_THE REQUEST_
Write the next part of the passage on correcting instrument drift in ThAr calibration frames, starting after its final sentence.
-- begin DOCUMENT SEGMENT --
Method (b) is harder to implement but limits the influence of the non-homogenous distribution of the RV information in the ThAr spectrum since the wavelength-dependance of the expected etalon drifts is small across an echelle order. Practically, the instrument drift correction of the ThAr frames can be achieved either from bracketing etalon observations or by using the simcal fiber as in the case of science exposures. The difficulty is to correct for the bleeds of the Ar lines into the etalon spectrum. However, since instrument drifts can reach values of up to 1 m/s from exposure to exposure, and are sometimes non-linear to a degree that limits the precision when using the bracketing etalon technique, we implemented simultaneous etalon observations starting in August 2021.
-- end DOCUMENT SEGMENT --
-- begin DATA LINES --
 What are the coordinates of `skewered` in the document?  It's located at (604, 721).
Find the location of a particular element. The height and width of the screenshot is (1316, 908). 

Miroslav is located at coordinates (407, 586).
-- end DATA LINES --
_TASK ANSWER_
(I) Absolute cross-correlation against a line list

When cross-correlating the spectrum against line positions from the NIST line list for Thorium, we recover the intrinsic average instrumental profile (IP) in each echelle order since the Th lines are unresolved. MAROON-X' IP is not very well described by a Gaussian profile, but much better by a box (representing the square slit) and error functions on either side (representing the aberrations of the spectrograph). This IP is used when fitting the (unresolved) etalon lines in the etalon spectrum and matches very well. When the sigmas of the two error functions are tied together, the fit is symmetrical, if left as a free parameter, the fit allows for asymmetric IPs which is more realistic but has its downsides (see discussion below).

The main advantages of the 'absolute' cross-correlation against the NIST line list are (1) the ability to select only Thorium lines which are regarded the most stable, and discarding the Argon and ThO2 lines which might show a stronger variability (e.g. changes in temperature of the lamp, i.e. 'on'-time) and might be more prone to lamp aging effects; and (2) the ability to easily avoid regions of contamination from saturated Argon lines, particularly in the red arm.

The main disadvantages are (1) sparse and uneven sampling across each order due to the limited number of Thorium lines and (2) contamination issues arising from line blends, and the floor of ThO2 lines across the spectrum.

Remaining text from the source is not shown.